The government’s response to public criticism has been to scapegoat the Shincheonji religious sect, a gathering of whose members inadvertently played a key role in spreading the virus around Daegu. These big sects have close ties to both sides of the aisle and are usually spared media scrutiny as a result — a few travel guides for Westerners say the whole topic should be avoided — but this time was different. (I don’t need to tell you which American newspaper led the way for the foreign press with an article on the “shadowy church.”) There have also been ruling-party attempts to link Shincheonji especially closely to the conservative opposition, despite the group’s ardent campaigning for an inter-Korean peace treaty. In a move widely criticized as empty grandstanding, the Moon-loyal mayor of Seoul sued the leader of the sect for “murder, injury and violation of prevention and management of infectious diseases.” Nor did prominent Moon supporters like the novelist Gong Ji-young scruple to imply in public that Daegu had been especially hard hit because it votes conservative.

Now that South Korea shows signs of turning the corner on the coronavirus, the foreign press is again hitting the panegyric notes it struck so prematurely in early February. John Power’s article in the South China Morning Post is a very long string of compliments and favorable soundbites, with a token “not without its missteps” bit at the end. (No critic of the government is actually quoted.) Praise is meted out more to the “authorities” than to the heroic medical workers in Daegu or its civic-minded citizenry.
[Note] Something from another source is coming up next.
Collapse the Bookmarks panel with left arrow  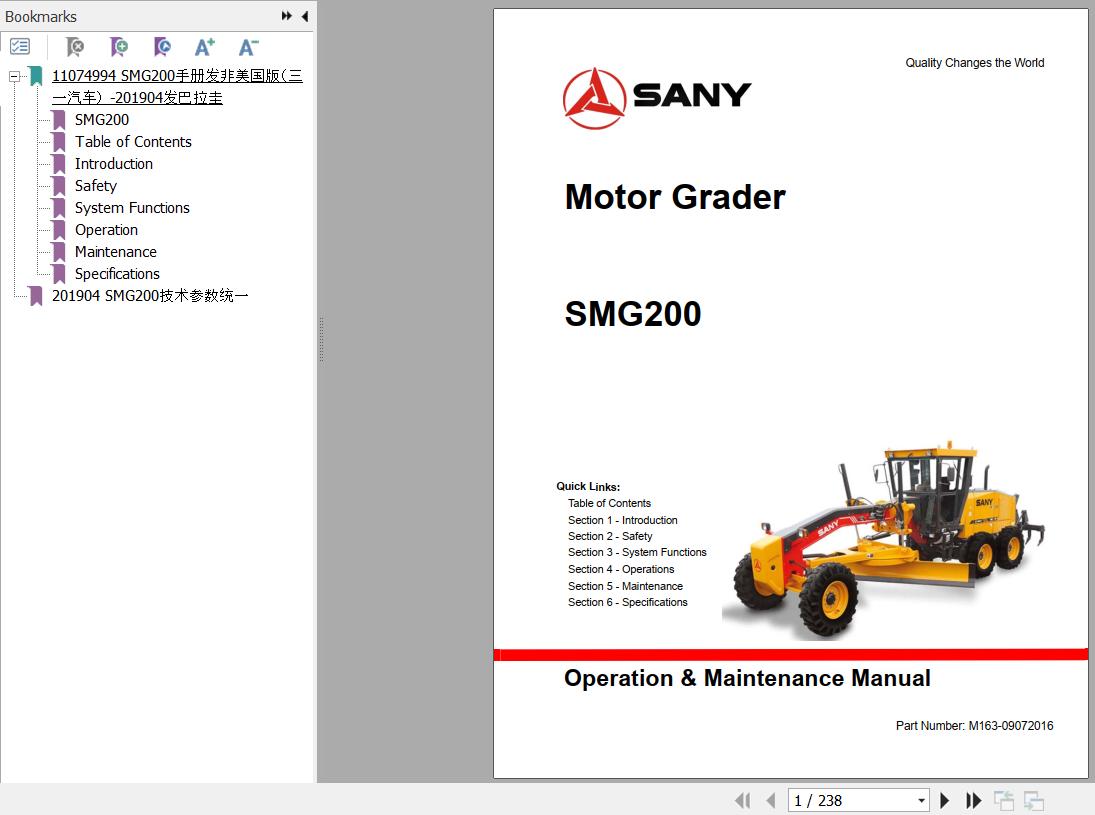pyautogui.click(x=304, y=16)
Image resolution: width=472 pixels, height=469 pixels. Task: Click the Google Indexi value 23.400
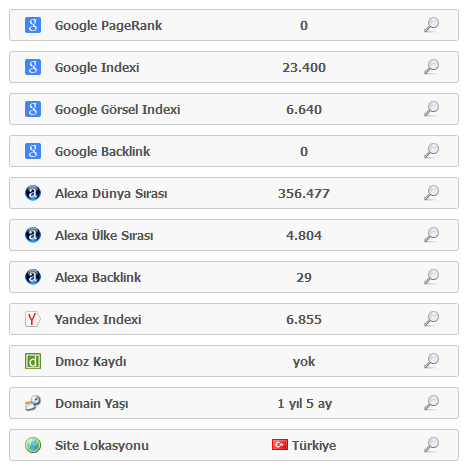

It’s a good thing academia exists to provide the necessary nuance, depth and — no, scratch that. An article on “why Trump can’t copy South Korea’s coronavirus strategy” was in The National Interest on March 14 courtesy of Pusan National University’s Robert Kelly:

Finally, and this must be said, the leadership gap between the two countries is yawning…. Moon has shown a far greater willingness to take corona seriously and allow experts to run the response. There has been nothing here like Trump’s dithering over the last month, or his bizarre public announcements that this will just go away soon or is under control.
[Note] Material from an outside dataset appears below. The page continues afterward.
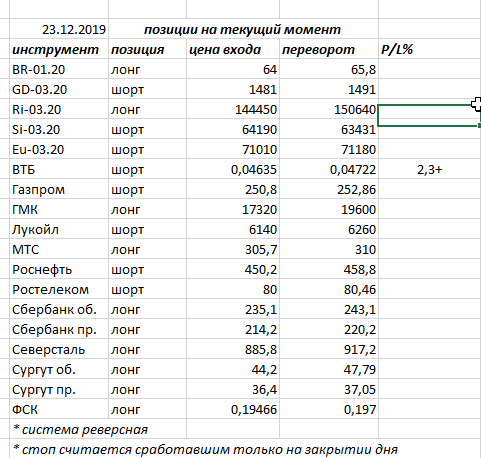Select the 'P/L%' header cell
481x458 pixels.
(430, 49)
Where to begin? And why bother? I do wonder, though, how the Western press and its readers will make sense of the South Korean elections on April 15, should they result in anything less than a resounding victory for the ruling party. In closing I can only remind everyone overseas who has a serious interest or stake in Korea, and wants to anticipate developments here to some degree, that our media do no more justice to this complex half of the peninsula than to the other.